What this task involves. In your copy, include every line of the records exactly and no picture at all.

### Recorded data ###

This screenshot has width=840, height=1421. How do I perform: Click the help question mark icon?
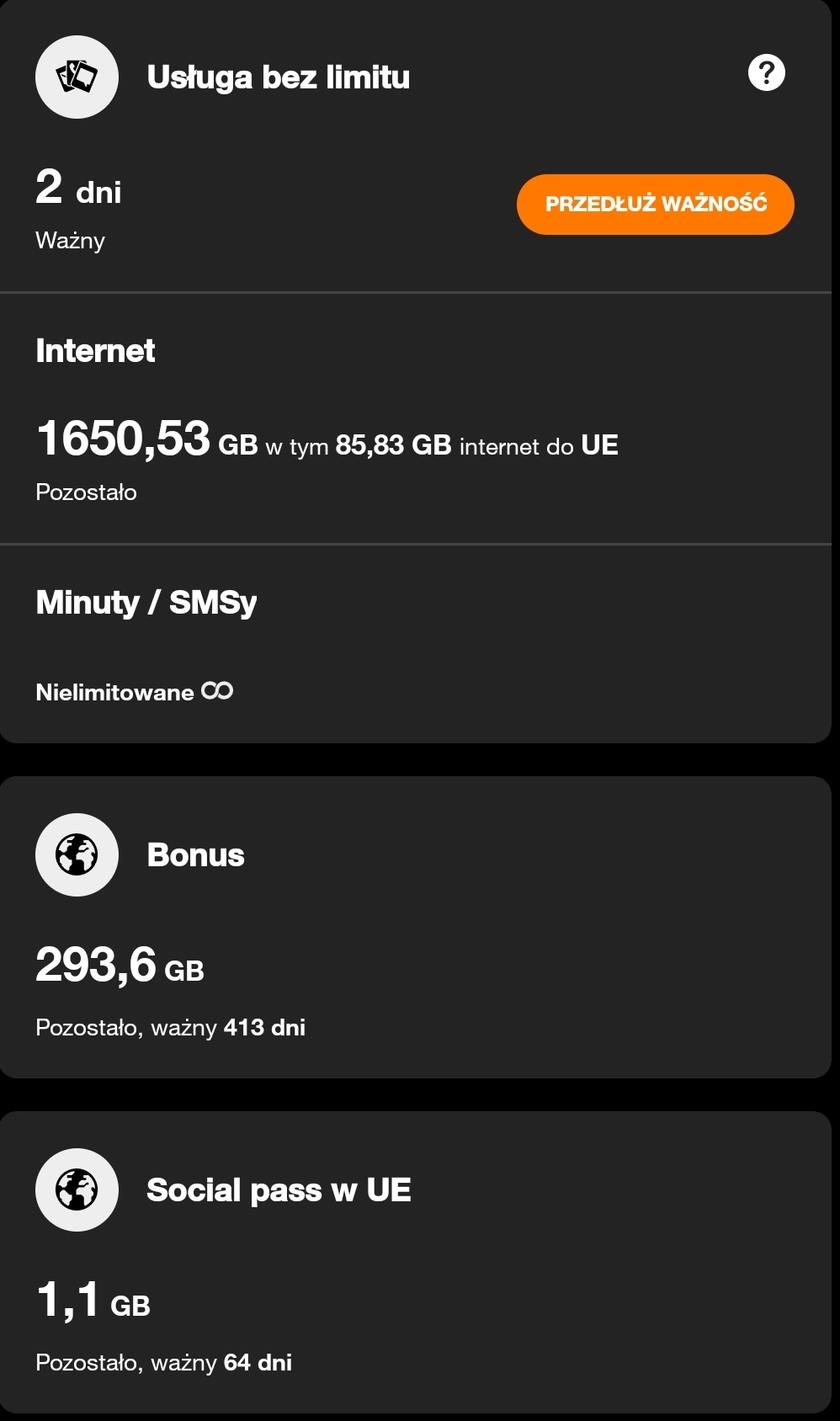coord(766,73)
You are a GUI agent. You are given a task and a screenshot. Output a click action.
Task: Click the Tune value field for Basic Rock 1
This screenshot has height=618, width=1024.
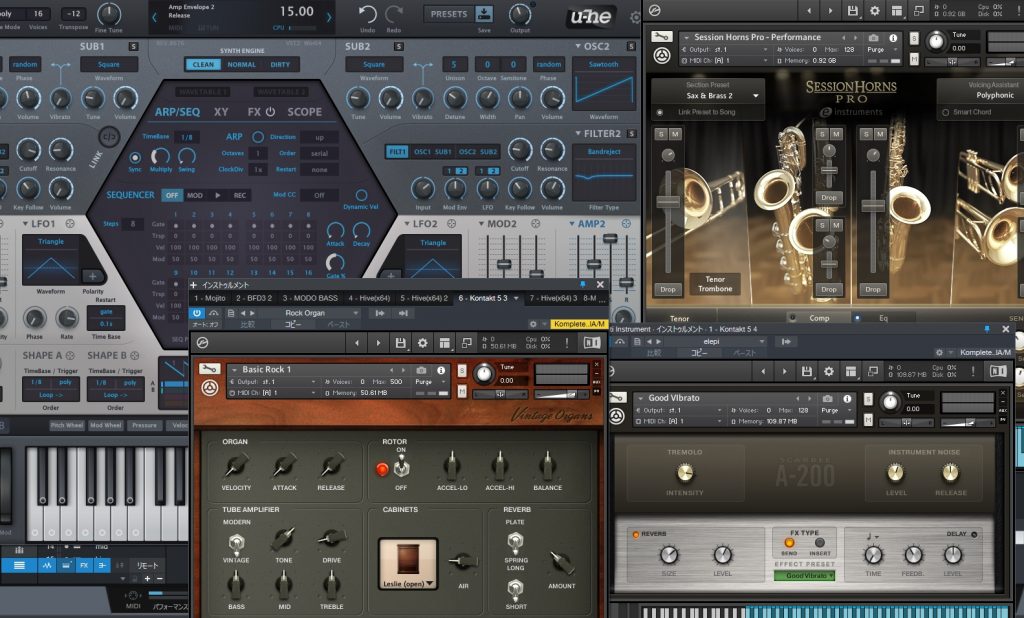pyautogui.click(x=507, y=380)
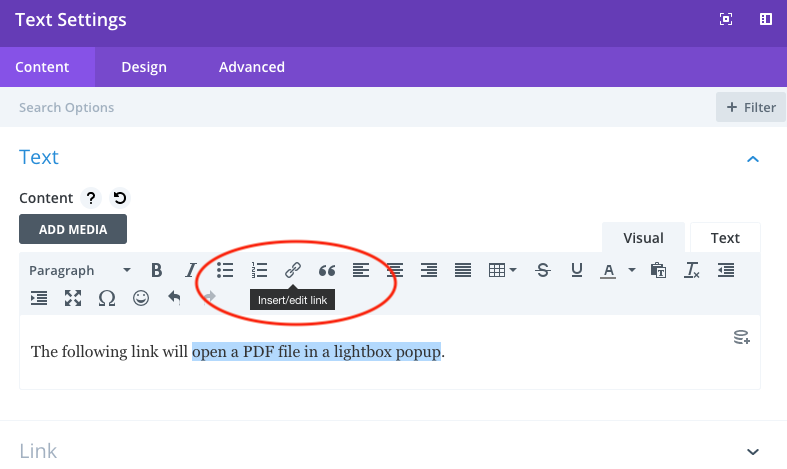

###

Task output.
This screenshot has width=840, height=1421. How do I perform: Click the help question mark icon?
coord(766,73)
You are a GUI agent. You are given a task and a screenshot. Output a click action.
Task: Click the Tune value field for Basic Rock 1
This screenshot has height=618, width=1024.
pyautogui.click(x=507, y=380)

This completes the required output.